His callous remark was like a jab to my face, sharp and hurtful. On the morning of August 13, I saw the top half of a folded newspaper which showed only her picture, the rest of the news was printed in the unseen part below. I unfolded it with dread and saw the headline, terse and painful: ‘Nazia Hassan Passes Away.’

It has been 13 years since that day and almost 33 since she burst upon the music world in a blaze of sultry lyrics and effervescent beats. “Aap Jaisa Koi (AJK)” was everything the 80s represented. The story is well documented, musician Biddu and the child singer made the “Disco Deewane” album. HMV, the record company, estimated it would sell 25,000 albums. It sold three million albums.

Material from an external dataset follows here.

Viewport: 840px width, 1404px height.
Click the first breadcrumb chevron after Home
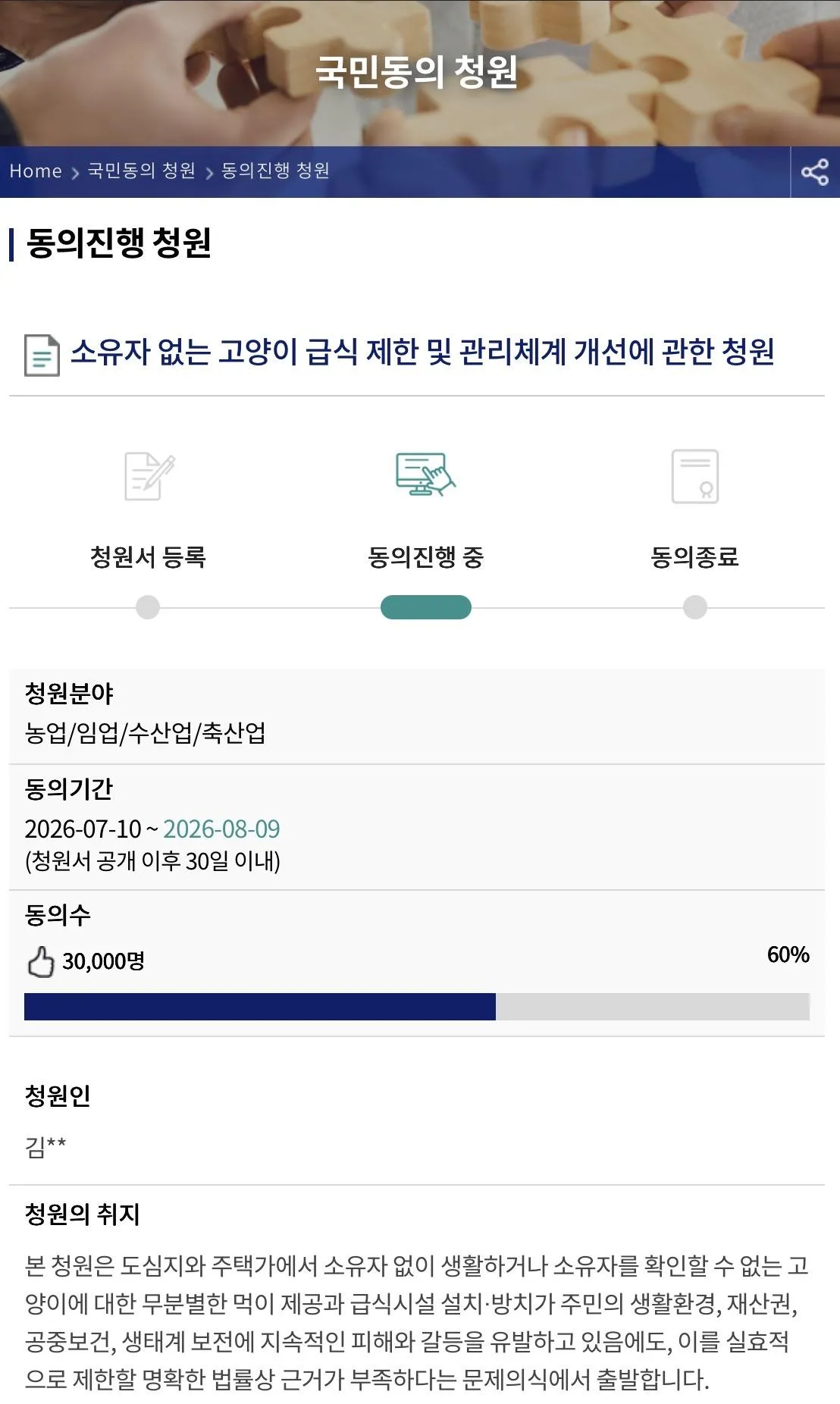click(x=75, y=173)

Nazia’s youthful good looks, lilting voice and pacey beats caused a sensation and such was the success of ‘AJK’ that she became the youngest winner of a Filmfare award. For a short time the teenaged wisp of a girl from Karachi even supplanted Lata Mangeshkar on the throne of Indian music. Lata’s biographer Raju Bharatan has written about the despair Lata had when the songs of her film Aasha trailed behind AJK for 14 weeks, a cataclysmic event if there was in the life of the reigning queen of melody.

She has an incredible story, like out of a penny press novel. Teenage girl finds everlasting fame at a time when it was almost unheard of. It happens now but in this day of social media and pervasive media coverage, stardom it is much easier. Nazia was an international pop icon at 15 with none of that, in a pre-internet time, in spite of a repressive zealot dictator ruling the country, with a controlled media, and at a time with very limited avenues of expression.

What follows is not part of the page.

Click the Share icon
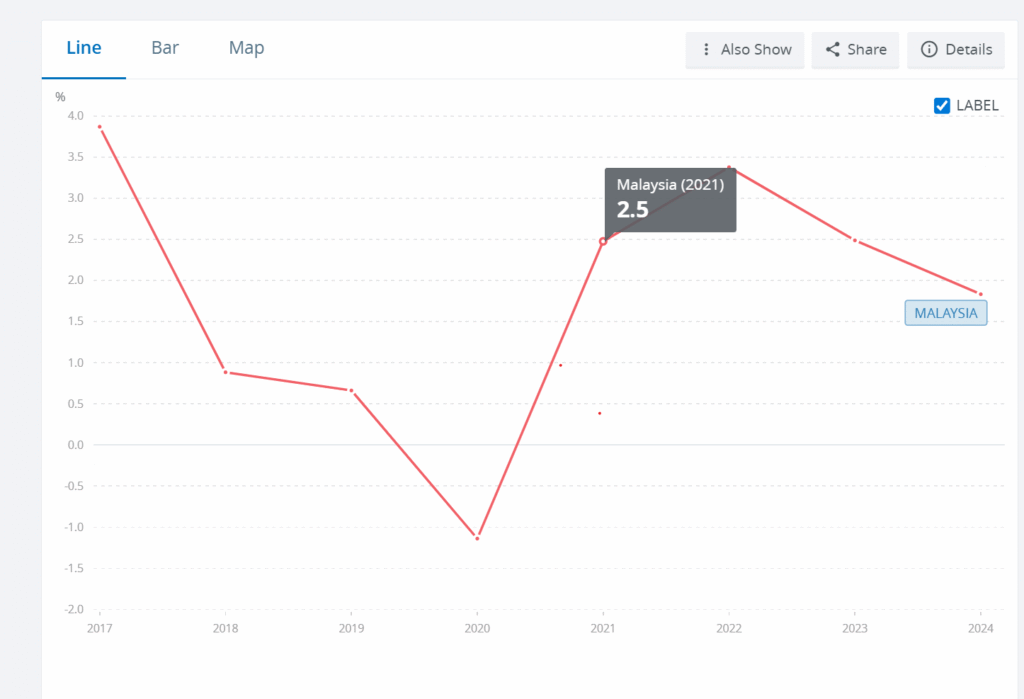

Nazia was a star but more than that, she was also a part of people’s lives. My sister loved ‘Aap Jaisa Koi’, so much that my parents would play it in the morning to wake her up with. A generation later, family kids cavort to “Telephone Pyar”, or rather “Teen Teen Do Do”, easy for two-year-olds to say. Thinking about Nazia is like going through a montage of memories. I remember when she visited my school as part of her charity work. We were all enamoured, some still are, and when she said she can substitute if our teacher falls ill we started making plans of doing away with the poor lady so Nazia could come every day.

These were not just the fantasies of a second-grader, Nazia’s grace and charm had a lasting impact on people of all ages. She had that rare quality; for instance, when she said she would like to meet you again, it felt as if she really meant it. Many cherish chance meetings and a cousin still raves about running into her in London and her readily agreeing to an afternoon tea. Others carry memories of sneaking into a concert, or dancing along on Music 89 or hosting masquerade parties like the one in “Aankhen Milane Wale.” Many males went to their mothers begging to be married to someone like her while the girls wore their hair in the same style. Everyone’s dream teacher, sister, friend; Nazia was a heaven sent means of escape, catharsis from impositions and why shouldn’t she be? She stood in bright contrast to the stifling atmosphere forced by the dictatorship.  The side parted hair, the sparkling, erudite ways made her the perfect symbol of youth and optimism in India and Pakistan who, in spite of their political difference, loved her with equal measure. While her songs touched all ages, it was the youth who lucky enough to enjoy them to the fullest for as Wordsworth said:

Bliss was it in that dawn to be alive,
But to be young was very Heaven!

The songs were magic and the videos revolutionary. Juxtaposed to the staid singers on various TV programs stage, Nazia seemed to be the very embodiment of youth, a Diana or Artemis. A Norwegian friend called her Iduna, the Norse goddess who gave Thor, and other gods’ apples of youth. Her songs have been like the mythological age defying apples, taking millions back to their younger years or in my case, childhood. Today- more than ever- we play her music to remind ourselves of our happiest memories and rejuvenate in her ephemeral presence.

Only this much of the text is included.